## PROBLEM STATEMENT
In the note on a one-prompt picker with typed prefix below:
(a) What does a multi-prompt chain add that the user has to track?
(b) In what form is each candidate rendered in the single completing-read?
(c) How are the candidates sorted?

## TEXT SECTION
□ □ □

1
2
3
4
5
6
7
8
9
10
11
12
13
14
15
16
17
18
19
20
21
22
23
24
25
26
27
28
29
30
31
32
33
34
35
36
37
38
39
40
41
42
43
44
45
|
#+TITLE: One-prompt picker with typed prefix
#+SLUG: one-prompt-picker-typed-prefix
#+PRINCIPLE: When the kind of candidate matters as much as its name, put kind and name in one picker with a typed prefix so the user picks once.
#+PROBLEM: A multi-prompt chain to first choose a kind, then an item within it, adds modal moments the user has to track.
#+TAGS: completing-read picker prompts disambiguation
#+SOURCE: pearl pearl-pick-source (issue-sources), handoff note 2026-05-27
#+EXAMPLES: pearl pearl-pick-source
* Problem
A project has N candidates of several kinds, and the kind matters as much as the name. The reflexive shape is a chain: first prompt for the kind (view? project? saved query?), then a second prompt for the item within that kind. Every extra prompt is a mode switch the user holds in their head, and the kind/name split is artificial. The user already knows the specific thing they want.
* Do
Put every candidate into one =completing-read=, each rendered as =[kind] name=, sorted by the kind's natural order then alphabetically. The user sees kind, identity, and rank in one scan, picks once, and is done.

□ □ □

## INFORMATION SUPPLIED

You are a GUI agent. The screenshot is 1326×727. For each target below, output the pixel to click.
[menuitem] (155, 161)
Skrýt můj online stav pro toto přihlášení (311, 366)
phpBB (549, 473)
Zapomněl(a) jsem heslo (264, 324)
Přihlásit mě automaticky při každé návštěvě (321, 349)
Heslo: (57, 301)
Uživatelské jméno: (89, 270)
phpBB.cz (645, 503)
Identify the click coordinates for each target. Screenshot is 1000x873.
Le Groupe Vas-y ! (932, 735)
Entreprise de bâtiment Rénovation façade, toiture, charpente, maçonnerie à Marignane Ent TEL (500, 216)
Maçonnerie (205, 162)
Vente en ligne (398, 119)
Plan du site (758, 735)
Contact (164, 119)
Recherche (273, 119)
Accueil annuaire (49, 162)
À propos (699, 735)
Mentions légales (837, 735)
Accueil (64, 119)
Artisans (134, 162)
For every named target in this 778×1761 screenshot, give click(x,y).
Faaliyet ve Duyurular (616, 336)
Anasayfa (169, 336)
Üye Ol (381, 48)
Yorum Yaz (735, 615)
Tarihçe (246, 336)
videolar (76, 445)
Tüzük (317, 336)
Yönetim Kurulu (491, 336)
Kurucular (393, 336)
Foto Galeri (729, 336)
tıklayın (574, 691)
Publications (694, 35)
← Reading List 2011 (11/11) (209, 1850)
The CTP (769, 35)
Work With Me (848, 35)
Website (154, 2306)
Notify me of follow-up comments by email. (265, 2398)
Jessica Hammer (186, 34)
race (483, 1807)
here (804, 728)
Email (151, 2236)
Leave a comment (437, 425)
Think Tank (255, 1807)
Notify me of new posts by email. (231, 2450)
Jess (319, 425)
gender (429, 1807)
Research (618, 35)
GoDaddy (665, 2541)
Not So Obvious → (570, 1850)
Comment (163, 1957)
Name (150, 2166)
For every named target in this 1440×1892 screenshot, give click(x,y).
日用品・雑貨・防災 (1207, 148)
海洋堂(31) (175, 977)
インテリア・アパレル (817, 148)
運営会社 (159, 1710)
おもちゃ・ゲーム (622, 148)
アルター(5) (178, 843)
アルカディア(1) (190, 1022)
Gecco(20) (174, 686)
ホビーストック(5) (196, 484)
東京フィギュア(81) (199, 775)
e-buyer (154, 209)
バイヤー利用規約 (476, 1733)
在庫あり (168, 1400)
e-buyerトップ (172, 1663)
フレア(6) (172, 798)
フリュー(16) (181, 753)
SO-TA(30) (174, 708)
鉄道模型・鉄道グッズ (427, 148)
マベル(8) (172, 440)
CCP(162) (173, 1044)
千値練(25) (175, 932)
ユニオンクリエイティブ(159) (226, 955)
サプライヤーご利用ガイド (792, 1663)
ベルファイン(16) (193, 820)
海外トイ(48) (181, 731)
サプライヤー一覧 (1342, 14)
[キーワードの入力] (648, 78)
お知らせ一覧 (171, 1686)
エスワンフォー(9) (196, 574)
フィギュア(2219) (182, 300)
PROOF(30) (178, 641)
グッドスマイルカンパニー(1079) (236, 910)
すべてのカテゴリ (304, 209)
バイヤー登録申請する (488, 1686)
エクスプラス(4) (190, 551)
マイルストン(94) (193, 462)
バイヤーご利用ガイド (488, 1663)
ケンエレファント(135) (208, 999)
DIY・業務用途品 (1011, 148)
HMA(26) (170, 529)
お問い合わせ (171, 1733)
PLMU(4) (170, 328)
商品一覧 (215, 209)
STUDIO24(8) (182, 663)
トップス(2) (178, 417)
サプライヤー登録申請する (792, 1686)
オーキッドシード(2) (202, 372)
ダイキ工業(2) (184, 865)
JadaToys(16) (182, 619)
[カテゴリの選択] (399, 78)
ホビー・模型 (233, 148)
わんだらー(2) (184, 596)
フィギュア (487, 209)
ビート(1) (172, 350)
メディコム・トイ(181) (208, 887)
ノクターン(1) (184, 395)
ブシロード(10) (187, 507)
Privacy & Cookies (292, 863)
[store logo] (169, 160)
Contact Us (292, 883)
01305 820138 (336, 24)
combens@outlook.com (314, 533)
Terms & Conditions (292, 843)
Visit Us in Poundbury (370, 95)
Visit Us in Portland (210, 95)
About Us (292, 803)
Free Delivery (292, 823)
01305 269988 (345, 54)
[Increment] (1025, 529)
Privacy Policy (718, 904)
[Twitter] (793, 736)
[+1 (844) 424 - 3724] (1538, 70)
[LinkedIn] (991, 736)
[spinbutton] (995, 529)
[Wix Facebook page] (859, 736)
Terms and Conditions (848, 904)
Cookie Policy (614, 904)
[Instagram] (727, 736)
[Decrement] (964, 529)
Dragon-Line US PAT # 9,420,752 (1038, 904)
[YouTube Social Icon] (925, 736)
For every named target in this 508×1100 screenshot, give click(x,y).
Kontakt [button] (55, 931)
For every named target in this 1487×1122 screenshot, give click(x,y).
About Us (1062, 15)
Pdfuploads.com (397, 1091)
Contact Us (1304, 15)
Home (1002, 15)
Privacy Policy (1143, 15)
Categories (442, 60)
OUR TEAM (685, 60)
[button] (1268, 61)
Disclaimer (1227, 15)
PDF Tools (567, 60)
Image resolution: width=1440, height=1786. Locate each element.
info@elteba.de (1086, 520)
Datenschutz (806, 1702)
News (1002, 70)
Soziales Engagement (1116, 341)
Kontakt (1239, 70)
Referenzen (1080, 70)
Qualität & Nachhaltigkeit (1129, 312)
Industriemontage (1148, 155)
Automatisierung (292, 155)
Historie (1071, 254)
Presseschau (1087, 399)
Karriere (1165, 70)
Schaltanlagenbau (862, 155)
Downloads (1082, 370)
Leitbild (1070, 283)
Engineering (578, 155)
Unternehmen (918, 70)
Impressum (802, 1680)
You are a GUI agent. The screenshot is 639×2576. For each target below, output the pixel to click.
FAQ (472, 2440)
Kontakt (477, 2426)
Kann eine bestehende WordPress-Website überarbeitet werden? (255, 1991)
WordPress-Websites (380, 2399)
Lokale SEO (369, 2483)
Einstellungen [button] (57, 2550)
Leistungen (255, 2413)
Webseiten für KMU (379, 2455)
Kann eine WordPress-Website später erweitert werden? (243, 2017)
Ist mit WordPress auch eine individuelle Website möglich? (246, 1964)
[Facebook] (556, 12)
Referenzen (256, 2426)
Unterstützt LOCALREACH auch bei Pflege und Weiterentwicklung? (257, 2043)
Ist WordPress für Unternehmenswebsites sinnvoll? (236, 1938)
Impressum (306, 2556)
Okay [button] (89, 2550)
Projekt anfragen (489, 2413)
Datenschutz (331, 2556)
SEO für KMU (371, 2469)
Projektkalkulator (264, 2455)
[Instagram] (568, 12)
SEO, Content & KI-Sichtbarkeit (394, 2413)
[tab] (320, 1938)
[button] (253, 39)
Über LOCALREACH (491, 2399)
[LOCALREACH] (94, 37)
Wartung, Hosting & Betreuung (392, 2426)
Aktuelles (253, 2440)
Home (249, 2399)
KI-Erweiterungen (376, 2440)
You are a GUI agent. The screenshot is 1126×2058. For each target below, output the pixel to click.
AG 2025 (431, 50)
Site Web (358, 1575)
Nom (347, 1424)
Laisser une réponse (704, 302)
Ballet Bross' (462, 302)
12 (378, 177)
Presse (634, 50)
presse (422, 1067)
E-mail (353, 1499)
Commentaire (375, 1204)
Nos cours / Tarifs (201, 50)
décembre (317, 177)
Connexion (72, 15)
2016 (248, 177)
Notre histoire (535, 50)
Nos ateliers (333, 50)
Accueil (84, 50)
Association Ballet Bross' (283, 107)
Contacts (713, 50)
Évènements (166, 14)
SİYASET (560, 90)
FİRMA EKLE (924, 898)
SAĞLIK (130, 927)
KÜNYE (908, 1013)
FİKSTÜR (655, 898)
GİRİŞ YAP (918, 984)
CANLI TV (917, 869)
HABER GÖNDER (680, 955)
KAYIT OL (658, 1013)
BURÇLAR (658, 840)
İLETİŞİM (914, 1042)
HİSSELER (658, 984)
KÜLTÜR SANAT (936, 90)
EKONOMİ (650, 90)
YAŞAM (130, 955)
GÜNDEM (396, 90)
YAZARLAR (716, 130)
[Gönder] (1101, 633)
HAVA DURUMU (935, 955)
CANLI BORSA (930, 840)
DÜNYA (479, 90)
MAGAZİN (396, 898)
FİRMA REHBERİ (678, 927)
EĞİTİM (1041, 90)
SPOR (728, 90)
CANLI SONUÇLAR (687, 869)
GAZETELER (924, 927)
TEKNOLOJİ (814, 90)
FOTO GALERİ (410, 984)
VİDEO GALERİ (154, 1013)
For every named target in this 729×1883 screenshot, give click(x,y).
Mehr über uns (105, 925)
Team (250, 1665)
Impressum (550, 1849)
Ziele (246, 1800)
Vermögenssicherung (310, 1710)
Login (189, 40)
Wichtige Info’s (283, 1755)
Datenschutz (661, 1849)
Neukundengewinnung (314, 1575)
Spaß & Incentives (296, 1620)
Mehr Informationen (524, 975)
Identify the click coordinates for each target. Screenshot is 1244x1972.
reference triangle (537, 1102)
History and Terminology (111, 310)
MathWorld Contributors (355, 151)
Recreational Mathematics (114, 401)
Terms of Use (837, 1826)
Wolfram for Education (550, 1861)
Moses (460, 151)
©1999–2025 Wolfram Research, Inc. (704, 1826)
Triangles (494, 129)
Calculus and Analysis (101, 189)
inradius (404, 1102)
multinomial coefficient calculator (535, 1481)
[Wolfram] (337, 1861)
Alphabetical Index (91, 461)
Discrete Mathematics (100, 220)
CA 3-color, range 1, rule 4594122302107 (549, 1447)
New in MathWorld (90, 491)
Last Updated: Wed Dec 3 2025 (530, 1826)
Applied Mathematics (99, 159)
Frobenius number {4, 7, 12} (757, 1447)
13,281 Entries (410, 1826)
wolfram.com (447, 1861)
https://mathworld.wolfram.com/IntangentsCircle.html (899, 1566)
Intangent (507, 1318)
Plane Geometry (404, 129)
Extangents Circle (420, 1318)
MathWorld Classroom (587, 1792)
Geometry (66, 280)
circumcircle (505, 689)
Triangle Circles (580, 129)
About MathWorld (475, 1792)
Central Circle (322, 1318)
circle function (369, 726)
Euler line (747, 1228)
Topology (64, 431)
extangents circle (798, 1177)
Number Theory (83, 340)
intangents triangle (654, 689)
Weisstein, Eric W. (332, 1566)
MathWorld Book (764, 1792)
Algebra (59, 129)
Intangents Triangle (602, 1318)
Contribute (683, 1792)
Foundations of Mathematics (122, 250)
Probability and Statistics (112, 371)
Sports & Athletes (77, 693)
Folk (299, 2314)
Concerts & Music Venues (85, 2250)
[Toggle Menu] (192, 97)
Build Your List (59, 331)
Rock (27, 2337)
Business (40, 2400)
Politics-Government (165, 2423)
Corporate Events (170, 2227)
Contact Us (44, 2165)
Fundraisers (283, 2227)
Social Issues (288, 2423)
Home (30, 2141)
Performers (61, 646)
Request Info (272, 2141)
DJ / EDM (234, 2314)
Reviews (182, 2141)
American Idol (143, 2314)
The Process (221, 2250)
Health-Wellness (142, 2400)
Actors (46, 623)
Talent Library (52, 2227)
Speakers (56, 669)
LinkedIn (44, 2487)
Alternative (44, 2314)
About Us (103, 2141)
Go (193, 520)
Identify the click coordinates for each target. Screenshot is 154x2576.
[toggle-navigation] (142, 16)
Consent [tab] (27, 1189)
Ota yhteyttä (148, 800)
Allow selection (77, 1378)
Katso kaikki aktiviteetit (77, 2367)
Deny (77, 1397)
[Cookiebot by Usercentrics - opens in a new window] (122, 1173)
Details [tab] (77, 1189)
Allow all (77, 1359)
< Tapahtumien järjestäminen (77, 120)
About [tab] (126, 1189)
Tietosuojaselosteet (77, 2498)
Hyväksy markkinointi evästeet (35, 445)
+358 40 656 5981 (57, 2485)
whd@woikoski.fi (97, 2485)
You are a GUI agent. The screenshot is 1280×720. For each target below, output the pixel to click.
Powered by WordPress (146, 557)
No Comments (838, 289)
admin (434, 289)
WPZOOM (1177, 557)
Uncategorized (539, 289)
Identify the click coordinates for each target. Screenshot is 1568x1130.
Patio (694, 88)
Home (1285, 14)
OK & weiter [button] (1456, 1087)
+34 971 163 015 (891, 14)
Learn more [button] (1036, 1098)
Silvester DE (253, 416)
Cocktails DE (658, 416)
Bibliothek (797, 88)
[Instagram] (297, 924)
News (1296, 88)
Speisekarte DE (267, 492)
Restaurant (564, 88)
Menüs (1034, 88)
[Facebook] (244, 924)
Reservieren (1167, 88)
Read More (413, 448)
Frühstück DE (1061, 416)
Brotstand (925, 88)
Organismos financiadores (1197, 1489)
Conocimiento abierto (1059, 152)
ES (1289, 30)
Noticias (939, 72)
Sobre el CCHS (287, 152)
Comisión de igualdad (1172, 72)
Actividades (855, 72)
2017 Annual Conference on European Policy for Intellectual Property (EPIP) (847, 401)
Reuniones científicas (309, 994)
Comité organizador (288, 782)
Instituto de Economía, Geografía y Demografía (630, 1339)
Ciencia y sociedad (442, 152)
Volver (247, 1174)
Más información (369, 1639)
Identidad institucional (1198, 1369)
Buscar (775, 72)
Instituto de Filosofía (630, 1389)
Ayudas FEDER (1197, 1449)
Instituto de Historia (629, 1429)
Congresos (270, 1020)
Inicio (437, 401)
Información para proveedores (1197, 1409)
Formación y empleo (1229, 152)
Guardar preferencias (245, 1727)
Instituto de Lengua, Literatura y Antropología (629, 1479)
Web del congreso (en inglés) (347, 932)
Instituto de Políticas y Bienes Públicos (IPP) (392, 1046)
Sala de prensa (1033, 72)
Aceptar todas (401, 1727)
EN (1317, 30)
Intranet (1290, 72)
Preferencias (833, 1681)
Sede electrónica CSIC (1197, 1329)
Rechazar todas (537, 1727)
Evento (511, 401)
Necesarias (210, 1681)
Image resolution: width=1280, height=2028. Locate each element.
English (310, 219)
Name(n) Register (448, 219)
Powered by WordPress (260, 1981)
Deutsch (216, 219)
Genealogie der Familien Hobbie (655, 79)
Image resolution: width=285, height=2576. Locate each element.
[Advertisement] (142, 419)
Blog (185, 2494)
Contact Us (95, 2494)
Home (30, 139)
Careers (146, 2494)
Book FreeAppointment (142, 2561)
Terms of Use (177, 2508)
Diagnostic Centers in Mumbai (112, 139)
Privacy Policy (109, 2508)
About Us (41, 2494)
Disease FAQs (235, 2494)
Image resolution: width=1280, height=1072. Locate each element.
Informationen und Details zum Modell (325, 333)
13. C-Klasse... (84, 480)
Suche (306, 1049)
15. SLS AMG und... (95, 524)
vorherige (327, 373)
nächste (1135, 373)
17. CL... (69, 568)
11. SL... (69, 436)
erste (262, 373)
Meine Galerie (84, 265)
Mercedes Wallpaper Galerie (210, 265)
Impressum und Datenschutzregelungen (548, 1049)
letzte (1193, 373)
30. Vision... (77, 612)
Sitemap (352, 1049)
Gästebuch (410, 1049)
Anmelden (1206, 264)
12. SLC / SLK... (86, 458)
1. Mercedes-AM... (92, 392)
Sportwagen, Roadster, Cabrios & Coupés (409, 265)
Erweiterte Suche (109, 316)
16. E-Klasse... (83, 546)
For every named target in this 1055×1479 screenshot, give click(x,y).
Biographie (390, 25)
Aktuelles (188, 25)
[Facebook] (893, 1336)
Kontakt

□ □ □

## ANSWER FOR THE TASK
(a) Modal moments.
(b) As [kind] name.
(c) By the kind's natural order, then alphabetically.